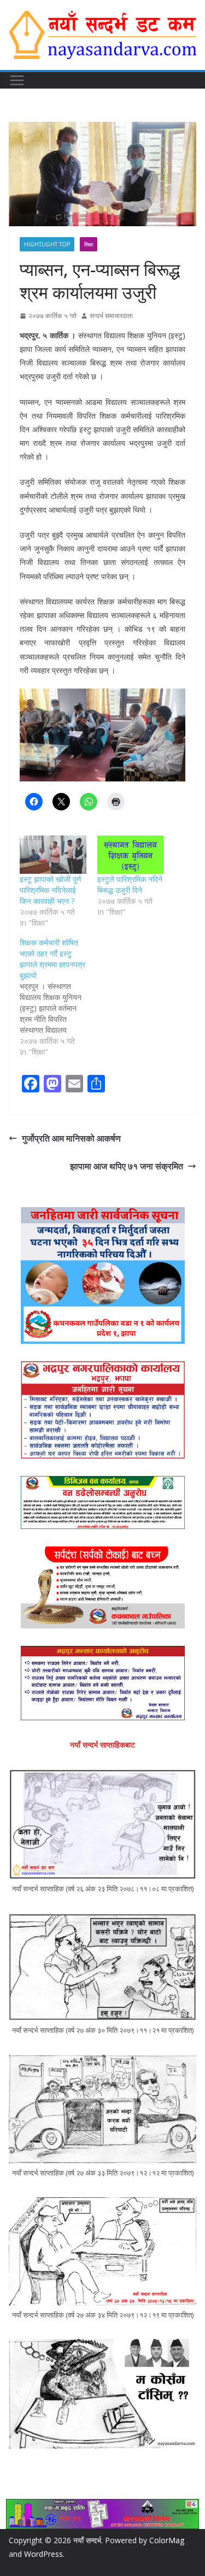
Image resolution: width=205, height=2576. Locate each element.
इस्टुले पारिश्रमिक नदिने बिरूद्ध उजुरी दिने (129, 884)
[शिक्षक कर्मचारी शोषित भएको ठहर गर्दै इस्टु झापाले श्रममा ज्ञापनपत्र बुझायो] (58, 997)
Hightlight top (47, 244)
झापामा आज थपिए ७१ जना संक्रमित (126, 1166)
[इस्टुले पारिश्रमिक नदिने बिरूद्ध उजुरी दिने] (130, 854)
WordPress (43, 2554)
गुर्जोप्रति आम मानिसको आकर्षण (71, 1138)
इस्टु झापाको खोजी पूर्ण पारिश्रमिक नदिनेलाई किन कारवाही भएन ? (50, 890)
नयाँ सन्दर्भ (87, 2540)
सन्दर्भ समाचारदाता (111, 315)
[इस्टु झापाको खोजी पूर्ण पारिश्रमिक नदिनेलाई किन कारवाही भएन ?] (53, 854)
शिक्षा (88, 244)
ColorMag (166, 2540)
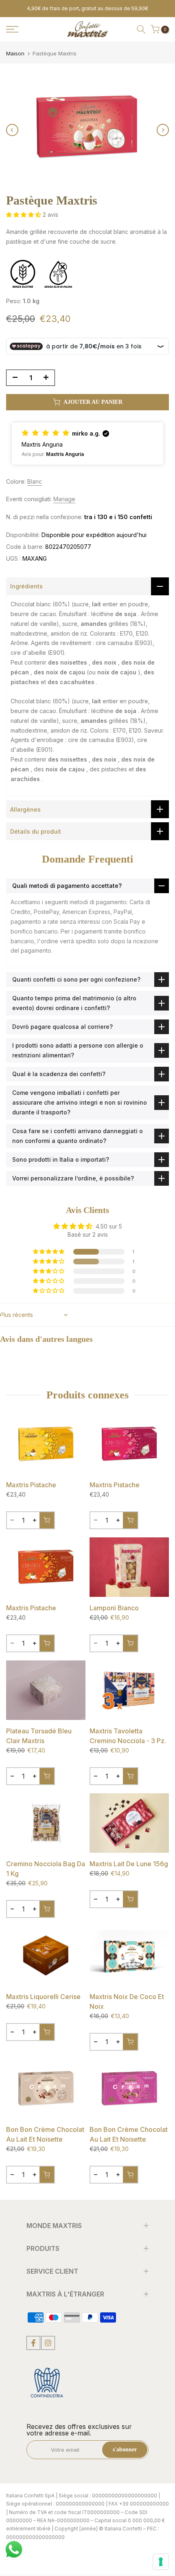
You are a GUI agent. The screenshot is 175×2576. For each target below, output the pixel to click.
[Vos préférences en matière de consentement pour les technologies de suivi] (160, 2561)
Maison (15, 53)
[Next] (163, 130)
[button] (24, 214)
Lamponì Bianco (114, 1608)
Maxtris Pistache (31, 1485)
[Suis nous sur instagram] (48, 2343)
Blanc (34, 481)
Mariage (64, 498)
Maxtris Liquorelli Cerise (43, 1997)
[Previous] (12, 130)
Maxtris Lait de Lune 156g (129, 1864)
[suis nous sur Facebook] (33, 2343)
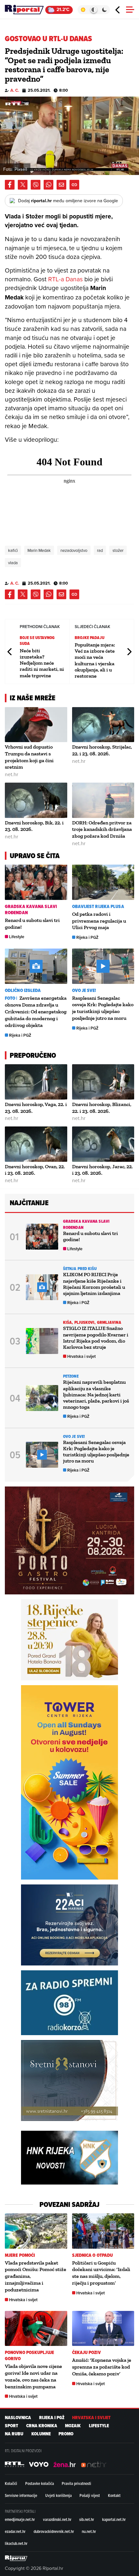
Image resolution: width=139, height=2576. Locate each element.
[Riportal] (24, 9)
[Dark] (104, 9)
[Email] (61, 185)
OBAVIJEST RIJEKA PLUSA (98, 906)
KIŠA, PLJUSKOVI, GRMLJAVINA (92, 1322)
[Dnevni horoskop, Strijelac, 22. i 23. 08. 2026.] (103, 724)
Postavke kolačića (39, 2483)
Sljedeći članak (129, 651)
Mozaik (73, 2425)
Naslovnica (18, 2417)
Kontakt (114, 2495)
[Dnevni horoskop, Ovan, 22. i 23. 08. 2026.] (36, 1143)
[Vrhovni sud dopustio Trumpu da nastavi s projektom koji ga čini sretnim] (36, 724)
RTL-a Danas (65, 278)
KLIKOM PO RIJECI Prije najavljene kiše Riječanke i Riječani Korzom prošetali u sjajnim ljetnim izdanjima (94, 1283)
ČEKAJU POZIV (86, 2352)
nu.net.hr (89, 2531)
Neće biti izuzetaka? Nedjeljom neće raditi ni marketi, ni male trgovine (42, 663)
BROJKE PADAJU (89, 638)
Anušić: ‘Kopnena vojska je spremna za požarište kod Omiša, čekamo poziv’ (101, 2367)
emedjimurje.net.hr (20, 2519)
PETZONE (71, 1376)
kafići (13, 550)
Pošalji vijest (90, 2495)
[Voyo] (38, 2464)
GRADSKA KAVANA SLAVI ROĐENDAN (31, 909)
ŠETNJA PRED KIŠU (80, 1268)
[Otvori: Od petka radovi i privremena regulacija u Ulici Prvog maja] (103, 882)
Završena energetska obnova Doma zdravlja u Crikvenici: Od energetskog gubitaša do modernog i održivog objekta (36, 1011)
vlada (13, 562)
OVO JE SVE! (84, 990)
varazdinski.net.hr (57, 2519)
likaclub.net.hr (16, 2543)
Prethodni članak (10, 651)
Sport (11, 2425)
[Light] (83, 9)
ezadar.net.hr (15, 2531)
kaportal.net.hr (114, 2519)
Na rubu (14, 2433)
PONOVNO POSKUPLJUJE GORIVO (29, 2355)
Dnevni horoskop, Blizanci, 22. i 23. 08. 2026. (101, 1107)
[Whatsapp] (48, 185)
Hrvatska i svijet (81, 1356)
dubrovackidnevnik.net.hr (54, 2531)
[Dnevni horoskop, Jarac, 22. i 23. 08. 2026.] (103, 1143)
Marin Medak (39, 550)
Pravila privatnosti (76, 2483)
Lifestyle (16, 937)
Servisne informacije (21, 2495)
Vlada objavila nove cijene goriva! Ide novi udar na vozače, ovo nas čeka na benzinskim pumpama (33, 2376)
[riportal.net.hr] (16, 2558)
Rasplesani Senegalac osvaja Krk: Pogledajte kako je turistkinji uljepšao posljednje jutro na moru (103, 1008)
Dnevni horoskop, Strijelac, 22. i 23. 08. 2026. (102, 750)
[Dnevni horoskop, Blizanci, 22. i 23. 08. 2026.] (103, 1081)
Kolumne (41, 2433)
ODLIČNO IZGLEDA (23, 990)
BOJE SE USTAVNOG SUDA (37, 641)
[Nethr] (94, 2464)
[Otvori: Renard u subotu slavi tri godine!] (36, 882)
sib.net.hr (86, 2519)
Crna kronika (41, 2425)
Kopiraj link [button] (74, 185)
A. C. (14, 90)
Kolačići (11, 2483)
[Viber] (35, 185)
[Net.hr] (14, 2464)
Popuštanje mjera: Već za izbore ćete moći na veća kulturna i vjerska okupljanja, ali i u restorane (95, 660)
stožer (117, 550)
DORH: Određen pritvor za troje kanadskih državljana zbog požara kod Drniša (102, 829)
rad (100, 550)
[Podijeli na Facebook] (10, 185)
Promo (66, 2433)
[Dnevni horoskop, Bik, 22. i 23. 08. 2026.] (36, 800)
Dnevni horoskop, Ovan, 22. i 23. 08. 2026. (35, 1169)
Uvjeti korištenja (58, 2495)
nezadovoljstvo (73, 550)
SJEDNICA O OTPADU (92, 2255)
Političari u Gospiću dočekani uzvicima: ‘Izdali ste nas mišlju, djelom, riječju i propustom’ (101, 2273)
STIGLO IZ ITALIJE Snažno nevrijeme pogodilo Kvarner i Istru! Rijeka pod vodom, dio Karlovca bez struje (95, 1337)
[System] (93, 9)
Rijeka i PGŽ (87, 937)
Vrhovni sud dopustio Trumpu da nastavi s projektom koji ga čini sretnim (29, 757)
* * *
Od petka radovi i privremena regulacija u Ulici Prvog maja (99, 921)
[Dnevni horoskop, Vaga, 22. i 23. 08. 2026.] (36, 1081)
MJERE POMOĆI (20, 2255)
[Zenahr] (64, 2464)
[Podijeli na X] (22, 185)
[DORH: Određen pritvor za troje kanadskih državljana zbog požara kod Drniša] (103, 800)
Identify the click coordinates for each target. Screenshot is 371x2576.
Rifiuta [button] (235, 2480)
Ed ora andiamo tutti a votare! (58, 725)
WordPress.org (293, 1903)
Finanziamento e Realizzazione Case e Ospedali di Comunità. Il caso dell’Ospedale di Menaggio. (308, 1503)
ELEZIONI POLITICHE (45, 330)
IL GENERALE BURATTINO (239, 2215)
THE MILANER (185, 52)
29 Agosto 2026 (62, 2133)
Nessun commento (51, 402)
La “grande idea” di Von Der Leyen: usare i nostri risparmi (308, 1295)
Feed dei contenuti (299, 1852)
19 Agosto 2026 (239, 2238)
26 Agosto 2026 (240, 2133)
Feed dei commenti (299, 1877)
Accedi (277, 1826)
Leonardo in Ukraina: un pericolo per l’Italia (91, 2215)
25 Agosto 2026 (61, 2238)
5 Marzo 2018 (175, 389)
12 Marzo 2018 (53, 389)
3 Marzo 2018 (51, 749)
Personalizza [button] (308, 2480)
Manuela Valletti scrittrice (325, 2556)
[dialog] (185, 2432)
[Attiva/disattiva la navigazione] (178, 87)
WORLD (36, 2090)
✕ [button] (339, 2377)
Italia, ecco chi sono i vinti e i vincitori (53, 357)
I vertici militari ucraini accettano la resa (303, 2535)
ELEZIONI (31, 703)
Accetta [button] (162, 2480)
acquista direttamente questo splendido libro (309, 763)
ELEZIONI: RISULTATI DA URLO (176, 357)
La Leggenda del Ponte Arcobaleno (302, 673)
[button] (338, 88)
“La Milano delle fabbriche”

* Assignment
Give back exactly the lines above, from the line containing "Image resolution: width=205, height=2576." through the line containing "Hightlight top (47, 244)", with both end lines and nothing more.

* Answer section
Image resolution: width=205, height=2576. Locate each element.
इस्टुले पारिश्रमिक नदिने बिरूद्ध उजुरी दिने (129, 884)
[शिक्षक कर्मचारी शोषित भएको ठहर गर्दै इस्टु झापाले श्रममा ज्ञापनपत्र बुझायो] (58, 997)
Hightlight top (47, 244)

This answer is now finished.